━━━━━ PROVIDED ENTRIES

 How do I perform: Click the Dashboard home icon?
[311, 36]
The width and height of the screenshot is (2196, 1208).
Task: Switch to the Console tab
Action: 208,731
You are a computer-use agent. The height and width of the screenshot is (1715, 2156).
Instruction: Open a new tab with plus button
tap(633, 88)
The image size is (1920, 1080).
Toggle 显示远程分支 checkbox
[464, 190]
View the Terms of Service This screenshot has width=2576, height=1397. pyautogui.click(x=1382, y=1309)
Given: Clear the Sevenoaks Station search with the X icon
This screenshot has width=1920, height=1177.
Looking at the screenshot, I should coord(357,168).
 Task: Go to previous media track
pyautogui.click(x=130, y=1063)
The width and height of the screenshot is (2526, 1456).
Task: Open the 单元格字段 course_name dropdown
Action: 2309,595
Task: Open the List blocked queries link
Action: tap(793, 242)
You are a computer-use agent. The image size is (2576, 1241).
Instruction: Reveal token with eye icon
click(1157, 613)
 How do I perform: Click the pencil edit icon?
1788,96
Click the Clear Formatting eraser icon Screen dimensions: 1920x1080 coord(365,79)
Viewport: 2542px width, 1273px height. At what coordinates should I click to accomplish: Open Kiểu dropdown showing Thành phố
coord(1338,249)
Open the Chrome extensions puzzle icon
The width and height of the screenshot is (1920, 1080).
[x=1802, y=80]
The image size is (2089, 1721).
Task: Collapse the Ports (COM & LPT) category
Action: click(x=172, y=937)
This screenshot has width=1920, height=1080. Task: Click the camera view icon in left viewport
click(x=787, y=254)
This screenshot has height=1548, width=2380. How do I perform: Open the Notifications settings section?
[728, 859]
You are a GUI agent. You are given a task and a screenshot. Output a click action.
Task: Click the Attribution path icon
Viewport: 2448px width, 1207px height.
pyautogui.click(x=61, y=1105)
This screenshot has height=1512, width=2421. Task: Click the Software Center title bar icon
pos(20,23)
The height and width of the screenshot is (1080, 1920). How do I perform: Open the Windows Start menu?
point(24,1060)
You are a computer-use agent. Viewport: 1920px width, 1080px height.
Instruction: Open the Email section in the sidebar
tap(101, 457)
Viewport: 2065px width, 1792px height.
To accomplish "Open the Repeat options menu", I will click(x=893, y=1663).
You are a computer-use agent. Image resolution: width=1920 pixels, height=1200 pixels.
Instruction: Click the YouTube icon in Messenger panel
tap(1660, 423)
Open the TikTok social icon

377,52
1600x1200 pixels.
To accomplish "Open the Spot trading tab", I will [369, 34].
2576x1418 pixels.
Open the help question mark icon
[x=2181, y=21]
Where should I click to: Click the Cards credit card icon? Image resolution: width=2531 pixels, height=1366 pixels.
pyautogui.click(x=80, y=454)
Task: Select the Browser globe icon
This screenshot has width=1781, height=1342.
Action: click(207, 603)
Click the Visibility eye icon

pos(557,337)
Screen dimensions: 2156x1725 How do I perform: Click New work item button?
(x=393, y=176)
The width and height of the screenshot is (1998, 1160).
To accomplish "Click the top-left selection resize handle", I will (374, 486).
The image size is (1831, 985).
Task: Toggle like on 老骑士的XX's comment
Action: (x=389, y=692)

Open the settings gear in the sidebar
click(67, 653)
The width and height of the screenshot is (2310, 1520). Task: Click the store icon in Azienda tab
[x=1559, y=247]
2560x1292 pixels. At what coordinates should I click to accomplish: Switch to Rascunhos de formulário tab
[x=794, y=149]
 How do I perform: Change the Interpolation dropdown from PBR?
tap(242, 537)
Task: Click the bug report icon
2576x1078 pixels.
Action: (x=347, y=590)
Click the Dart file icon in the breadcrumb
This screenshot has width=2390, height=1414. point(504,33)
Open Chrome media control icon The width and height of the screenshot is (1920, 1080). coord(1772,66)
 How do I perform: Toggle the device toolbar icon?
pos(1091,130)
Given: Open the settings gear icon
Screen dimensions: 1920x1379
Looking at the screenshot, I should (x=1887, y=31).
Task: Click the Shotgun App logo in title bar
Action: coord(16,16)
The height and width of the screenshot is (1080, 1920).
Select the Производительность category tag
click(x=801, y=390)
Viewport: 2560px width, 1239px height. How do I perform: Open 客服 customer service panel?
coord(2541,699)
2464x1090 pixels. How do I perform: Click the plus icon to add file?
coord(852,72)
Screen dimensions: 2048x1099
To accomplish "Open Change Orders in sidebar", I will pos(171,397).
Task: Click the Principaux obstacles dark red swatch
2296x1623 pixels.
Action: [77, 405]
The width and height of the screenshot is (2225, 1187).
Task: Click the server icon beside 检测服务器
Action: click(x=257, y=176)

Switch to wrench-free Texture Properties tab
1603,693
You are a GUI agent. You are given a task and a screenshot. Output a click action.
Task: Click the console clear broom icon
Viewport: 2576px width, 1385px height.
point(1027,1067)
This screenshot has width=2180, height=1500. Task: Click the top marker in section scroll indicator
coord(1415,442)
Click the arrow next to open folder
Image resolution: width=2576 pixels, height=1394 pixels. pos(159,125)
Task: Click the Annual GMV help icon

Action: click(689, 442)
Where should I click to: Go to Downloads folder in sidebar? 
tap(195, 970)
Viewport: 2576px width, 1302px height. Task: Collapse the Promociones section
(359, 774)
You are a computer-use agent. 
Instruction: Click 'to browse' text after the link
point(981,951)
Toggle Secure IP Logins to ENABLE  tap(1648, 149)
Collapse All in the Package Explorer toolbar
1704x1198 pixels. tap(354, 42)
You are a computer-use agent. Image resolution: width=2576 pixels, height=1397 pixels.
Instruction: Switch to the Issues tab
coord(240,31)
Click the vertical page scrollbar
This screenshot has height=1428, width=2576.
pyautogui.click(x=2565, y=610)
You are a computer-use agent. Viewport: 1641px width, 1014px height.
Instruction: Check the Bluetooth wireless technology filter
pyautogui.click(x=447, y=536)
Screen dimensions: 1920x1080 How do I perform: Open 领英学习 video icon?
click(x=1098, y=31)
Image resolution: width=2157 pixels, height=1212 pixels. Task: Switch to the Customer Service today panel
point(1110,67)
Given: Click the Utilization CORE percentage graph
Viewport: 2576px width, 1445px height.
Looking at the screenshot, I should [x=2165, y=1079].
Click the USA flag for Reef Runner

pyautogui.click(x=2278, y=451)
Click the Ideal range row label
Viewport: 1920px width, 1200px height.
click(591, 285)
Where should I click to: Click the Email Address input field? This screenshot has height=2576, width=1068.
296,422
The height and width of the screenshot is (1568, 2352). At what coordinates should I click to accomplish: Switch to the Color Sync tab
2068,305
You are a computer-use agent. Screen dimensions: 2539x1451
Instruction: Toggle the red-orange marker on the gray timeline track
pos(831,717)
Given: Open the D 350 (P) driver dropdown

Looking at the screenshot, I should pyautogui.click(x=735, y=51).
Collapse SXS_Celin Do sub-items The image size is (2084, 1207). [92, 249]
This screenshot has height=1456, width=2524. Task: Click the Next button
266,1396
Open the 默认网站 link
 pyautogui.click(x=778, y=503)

━━━━━━━━━━

- EXERCISE INSTRUCTIONS
Return every line holding the word "computer" from the records.

- RESULT OF THE EXERCISE
You are a computer-use agent. The height and width of the screenshot is (1715, 2156).
You are a computer-use agent. The image size is (2576, 1241).
You are a computer-use agent. Viewport: 1920px width, 1080px height.
You are a computer-use agent. Image resolution: width=1920 pixels, height=1200 pixels.
You are a computer-use agent. 
You are a computer-use agent. Image resolution: width=2576 pixels, height=1397 pixels.
You are a computer-use agent. Viewport: 1641px width, 1014px height.
You are a computer-use agent. Screen dimensions: 2539x1451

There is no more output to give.